── EXTRACTED RECORDS

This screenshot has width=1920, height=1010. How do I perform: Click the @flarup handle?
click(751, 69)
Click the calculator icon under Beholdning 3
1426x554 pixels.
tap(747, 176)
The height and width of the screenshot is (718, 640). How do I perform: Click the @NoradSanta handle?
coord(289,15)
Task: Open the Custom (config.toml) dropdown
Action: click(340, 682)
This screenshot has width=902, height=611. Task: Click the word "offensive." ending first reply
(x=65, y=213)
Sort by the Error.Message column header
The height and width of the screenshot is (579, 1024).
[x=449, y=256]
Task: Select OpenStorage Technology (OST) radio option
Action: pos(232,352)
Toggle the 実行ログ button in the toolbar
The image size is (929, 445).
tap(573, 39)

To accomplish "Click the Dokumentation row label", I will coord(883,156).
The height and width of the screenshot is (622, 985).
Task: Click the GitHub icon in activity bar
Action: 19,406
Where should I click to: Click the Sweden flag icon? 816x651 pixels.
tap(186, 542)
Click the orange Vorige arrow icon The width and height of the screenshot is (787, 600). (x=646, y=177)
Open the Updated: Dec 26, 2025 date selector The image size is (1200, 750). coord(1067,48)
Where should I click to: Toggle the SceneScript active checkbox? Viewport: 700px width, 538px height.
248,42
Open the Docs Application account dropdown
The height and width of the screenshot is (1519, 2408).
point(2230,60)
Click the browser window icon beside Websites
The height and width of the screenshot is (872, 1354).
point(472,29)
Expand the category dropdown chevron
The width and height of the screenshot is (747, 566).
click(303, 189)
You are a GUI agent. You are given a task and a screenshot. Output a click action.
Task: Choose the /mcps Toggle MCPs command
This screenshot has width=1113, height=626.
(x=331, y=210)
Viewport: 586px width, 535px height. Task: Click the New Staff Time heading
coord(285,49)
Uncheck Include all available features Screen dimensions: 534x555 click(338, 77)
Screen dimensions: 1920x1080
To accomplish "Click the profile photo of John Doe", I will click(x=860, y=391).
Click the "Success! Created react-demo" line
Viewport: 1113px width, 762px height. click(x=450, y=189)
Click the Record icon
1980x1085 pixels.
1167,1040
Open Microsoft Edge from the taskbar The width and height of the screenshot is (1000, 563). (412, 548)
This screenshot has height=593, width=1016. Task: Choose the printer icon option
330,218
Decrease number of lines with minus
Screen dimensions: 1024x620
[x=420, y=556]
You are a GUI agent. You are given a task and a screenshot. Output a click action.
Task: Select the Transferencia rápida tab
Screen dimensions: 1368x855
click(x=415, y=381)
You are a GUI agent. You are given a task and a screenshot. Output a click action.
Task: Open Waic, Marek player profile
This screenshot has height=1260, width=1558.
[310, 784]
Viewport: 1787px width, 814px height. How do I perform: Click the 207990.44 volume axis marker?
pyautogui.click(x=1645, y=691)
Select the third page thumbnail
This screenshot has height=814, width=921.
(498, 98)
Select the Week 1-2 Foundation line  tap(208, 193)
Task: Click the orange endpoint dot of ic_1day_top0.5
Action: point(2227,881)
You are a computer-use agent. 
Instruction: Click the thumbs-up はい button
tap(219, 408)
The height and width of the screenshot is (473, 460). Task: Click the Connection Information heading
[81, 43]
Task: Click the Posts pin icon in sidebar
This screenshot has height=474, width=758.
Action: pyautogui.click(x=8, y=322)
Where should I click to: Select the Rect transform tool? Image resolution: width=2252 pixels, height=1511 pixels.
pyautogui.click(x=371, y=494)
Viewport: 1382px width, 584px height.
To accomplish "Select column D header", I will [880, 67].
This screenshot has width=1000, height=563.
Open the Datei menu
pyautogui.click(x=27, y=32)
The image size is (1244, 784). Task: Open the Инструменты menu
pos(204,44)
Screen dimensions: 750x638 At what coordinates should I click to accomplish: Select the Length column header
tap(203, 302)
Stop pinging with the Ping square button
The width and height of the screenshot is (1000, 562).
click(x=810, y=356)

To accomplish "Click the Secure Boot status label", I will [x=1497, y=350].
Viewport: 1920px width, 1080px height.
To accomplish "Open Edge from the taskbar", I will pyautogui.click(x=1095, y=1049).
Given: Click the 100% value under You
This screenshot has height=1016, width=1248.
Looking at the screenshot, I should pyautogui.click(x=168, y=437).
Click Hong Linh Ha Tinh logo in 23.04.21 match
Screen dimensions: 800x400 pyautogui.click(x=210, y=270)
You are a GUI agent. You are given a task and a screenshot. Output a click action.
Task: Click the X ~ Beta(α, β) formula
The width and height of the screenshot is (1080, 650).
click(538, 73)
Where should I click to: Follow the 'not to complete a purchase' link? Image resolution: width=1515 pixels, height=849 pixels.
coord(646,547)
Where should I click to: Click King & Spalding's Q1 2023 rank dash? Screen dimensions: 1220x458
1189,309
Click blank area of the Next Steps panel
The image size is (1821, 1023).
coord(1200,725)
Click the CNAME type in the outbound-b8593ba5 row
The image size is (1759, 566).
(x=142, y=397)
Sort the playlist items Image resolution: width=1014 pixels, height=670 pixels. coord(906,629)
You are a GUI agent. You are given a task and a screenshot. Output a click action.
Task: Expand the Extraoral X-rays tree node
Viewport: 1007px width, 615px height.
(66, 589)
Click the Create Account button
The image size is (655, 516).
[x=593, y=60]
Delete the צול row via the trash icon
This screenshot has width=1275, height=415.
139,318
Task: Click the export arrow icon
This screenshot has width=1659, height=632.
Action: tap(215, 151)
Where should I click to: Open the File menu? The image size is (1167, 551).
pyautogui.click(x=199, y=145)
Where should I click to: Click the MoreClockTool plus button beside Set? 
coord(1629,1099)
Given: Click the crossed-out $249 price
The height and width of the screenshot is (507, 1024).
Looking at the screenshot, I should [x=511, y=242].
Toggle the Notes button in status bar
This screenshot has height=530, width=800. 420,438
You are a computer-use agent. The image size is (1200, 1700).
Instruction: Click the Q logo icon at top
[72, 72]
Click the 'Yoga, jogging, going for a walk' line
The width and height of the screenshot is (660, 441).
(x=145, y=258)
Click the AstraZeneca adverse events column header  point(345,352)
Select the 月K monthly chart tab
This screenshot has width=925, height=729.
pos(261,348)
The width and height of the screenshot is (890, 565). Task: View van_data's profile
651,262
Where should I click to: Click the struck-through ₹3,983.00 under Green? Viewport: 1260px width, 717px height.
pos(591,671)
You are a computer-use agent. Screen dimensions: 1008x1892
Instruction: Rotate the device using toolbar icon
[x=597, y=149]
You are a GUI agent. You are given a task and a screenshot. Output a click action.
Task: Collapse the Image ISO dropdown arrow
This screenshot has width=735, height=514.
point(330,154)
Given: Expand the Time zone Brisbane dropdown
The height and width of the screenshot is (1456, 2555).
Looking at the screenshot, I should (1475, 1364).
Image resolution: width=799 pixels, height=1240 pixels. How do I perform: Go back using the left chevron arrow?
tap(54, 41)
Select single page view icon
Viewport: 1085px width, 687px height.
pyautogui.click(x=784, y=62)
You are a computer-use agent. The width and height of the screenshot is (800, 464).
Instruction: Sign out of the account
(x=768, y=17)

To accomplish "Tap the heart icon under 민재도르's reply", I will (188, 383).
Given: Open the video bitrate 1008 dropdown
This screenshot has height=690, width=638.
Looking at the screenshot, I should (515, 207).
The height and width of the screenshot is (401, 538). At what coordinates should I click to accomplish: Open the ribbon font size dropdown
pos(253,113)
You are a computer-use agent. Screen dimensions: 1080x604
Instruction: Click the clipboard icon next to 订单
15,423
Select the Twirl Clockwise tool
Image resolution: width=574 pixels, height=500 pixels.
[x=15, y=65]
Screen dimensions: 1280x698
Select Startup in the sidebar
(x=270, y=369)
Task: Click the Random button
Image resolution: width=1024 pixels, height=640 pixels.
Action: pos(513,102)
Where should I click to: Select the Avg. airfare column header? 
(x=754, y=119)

────

**INSTRUCTIONS FOR THE TASK**. Find every line in the entries above that contains the string "pixels" and copy each one out in full. Treat case as significant.

**THE SOLUTION**.
1426x554 pixels.
Where should I click to: Click the Sweden flag icon? 816x651 pixels.
1980x1085 pixels.
Where should I click to: Select the Rect transform tool? Image resolution: width=2252 pixels, height=1511 pixels.
Where should I click to: Follow the 'not to complete a purchase' link? Image resolution: width=1515 pixels, height=849 pixels.
Sort the playlist items Image resolution: width=1014 pixels, height=670 pixels. coord(906,629)
Image resolution: width=799 pixels, height=1240 pixels. How do I perform: Go back using the left chevron arrow?
Image resolution: width=574 pixels, height=500 pixels.
Image resolution: width=1024 pixels, height=640 pixels.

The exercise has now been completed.